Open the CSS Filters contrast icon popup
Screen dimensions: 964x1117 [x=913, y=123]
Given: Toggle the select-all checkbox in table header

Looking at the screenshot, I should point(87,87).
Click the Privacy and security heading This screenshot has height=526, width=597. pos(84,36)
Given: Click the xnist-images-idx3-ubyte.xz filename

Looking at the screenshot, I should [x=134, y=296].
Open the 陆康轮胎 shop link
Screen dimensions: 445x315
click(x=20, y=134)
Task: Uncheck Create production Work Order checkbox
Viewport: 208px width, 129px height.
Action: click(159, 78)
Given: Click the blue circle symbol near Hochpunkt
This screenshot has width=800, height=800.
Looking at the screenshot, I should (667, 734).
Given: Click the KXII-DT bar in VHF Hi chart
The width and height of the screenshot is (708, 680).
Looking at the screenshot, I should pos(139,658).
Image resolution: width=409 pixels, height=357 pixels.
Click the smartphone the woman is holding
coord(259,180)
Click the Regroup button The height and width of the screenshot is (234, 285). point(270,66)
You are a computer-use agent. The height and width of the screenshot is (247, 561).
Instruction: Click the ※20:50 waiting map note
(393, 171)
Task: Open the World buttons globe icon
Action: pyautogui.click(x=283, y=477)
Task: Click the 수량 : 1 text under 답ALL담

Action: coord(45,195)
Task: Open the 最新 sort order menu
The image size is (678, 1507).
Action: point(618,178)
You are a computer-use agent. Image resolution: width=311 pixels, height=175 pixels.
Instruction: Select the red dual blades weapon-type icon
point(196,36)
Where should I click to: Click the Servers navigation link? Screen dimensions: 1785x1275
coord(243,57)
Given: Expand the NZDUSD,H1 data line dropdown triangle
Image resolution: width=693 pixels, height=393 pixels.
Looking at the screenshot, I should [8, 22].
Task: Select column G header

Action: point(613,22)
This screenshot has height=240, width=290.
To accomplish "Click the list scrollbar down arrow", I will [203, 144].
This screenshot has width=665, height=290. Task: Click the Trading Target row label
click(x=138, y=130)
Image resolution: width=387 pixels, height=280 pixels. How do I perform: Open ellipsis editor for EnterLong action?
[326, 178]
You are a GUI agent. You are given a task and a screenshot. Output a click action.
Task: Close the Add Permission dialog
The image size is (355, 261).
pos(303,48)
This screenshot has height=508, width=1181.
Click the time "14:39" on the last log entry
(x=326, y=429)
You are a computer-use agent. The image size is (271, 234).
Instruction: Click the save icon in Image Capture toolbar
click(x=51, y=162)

- [TO BE DONE]
Reproduce the lines from the one with "Given: Click the blue" to the one with "coord(243,57)", without changing anything.

- [FINISHED EXERCISE]
Given: Click the blue circle symbol near Hochpunkt
This screenshot has width=800, height=800.
Looking at the screenshot, I should (667, 734).
Given: Click the KXII-DT bar in VHF Hi chart
The width and height of the screenshot is (708, 680).
Looking at the screenshot, I should pos(139,658).
Image resolution: width=409 pixels, height=357 pixels.
Click the smartphone the woman is holding
coord(259,180)
Click the Regroup button The height and width of the screenshot is (234, 285). point(270,66)
You are a computer-use agent. The height and width of the screenshot is (247, 561).
Instruction: Click the ※20:50 waiting map note
(393, 171)
Task: Open the World buttons globe icon
Action: pyautogui.click(x=283, y=477)
Task: Click the 수량 : 1 text under 답ALL담

Action: coord(45,195)
Task: Open the 最新 sort order menu
The image size is (678, 1507).
Action: point(618,178)
You are a computer-use agent. Image resolution: width=311 pixels, height=175 pixels.
Instruction: Select the red dual blades weapon-type icon
point(196,36)
Where should I click to: Click the Servers navigation link? Screen dimensions: 1785x1275
coord(243,57)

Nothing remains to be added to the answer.